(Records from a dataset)
++++++++
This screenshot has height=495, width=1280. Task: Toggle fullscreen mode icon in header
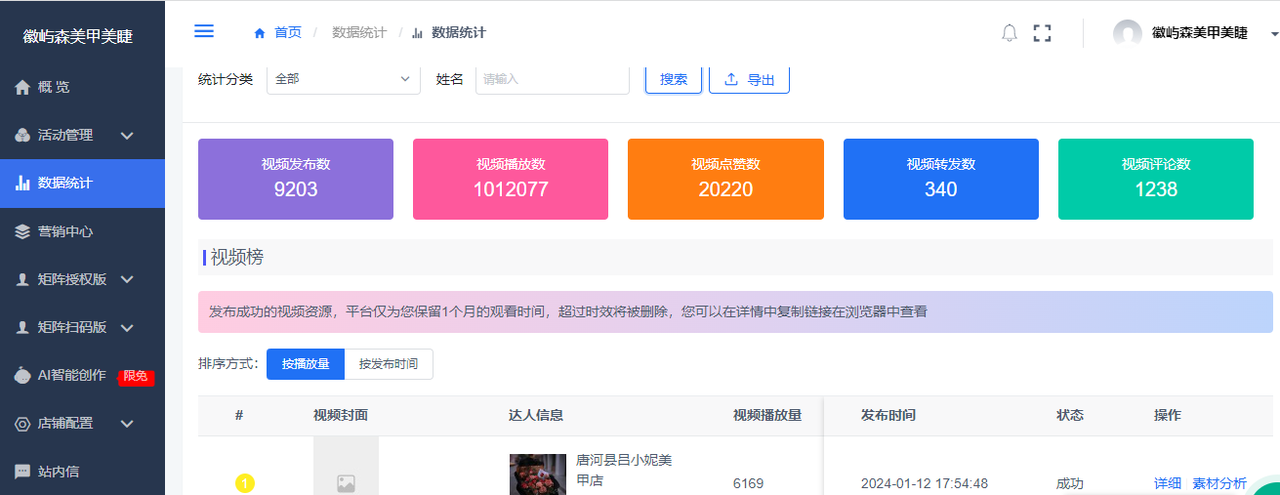point(1042,33)
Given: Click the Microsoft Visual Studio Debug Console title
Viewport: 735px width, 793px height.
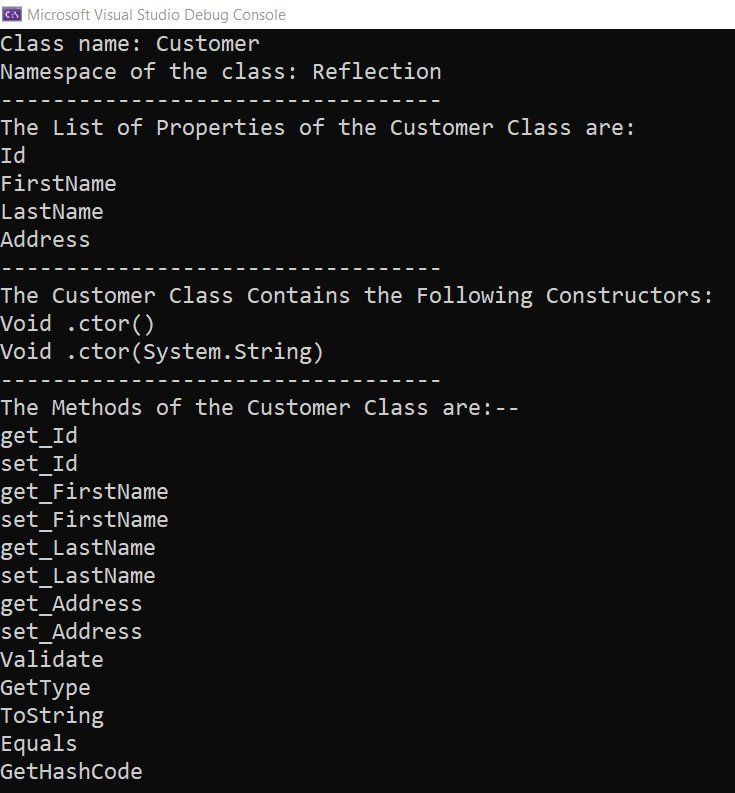Looking at the screenshot, I should click(156, 15).
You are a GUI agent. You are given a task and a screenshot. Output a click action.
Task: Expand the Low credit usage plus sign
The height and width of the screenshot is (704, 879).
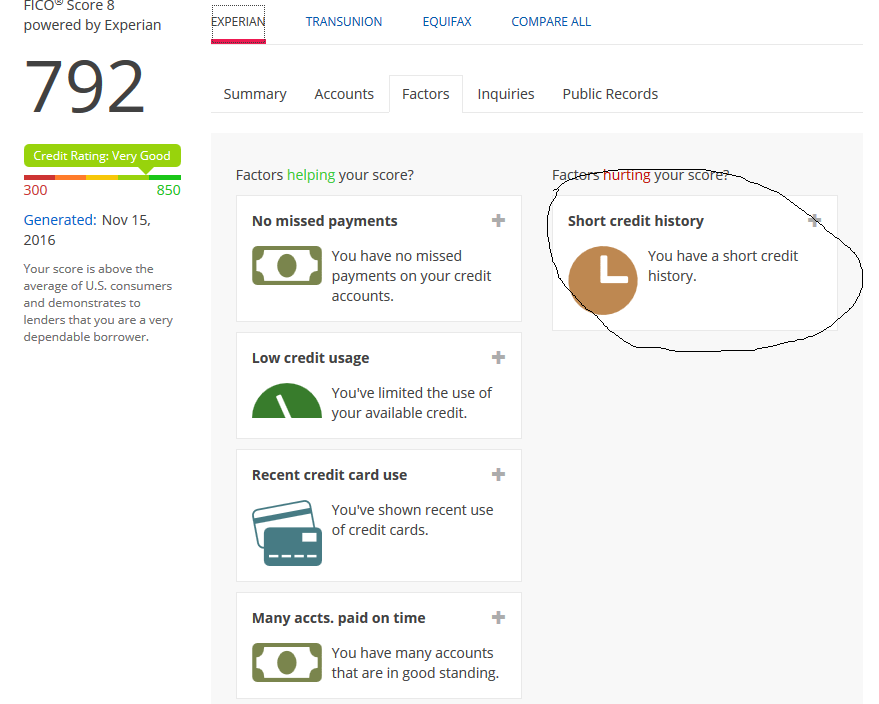pyautogui.click(x=498, y=357)
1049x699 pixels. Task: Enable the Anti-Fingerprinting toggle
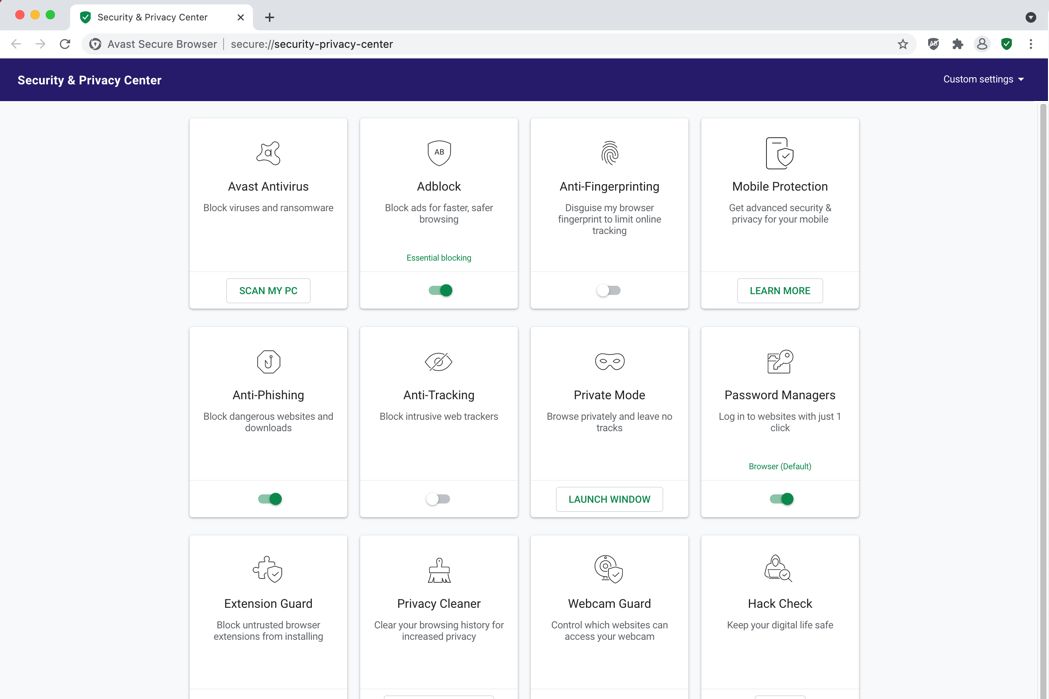point(609,291)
++++++++
Directions for this task: Rewrite every line of the records above as a numbered list, dropping any blank lines. Leave the pictures out of your list.

Solution to the problem:
1. This screenshot has height=495, width=1280. Task: Toggle fullscreen mode icon in header
2. point(1042,33)
3. Given: Click the Microsoft Visual Studio Debug Console title
4. Viewport: 735px width, 793px height.
5. Looking at the screenshot, I should click(156, 15).
6. You are a GUI agent. You are given a task and a screenshot. Output a click action.
7. Task: Expand the Low credit usage plus sign
8. The height and width of the screenshot is (704, 879).
9. pyautogui.click(x=498, y=357)
10. 1049x699 pixels. Task: Enable the Anti-Fingerprinting toggle
11. point(609,291)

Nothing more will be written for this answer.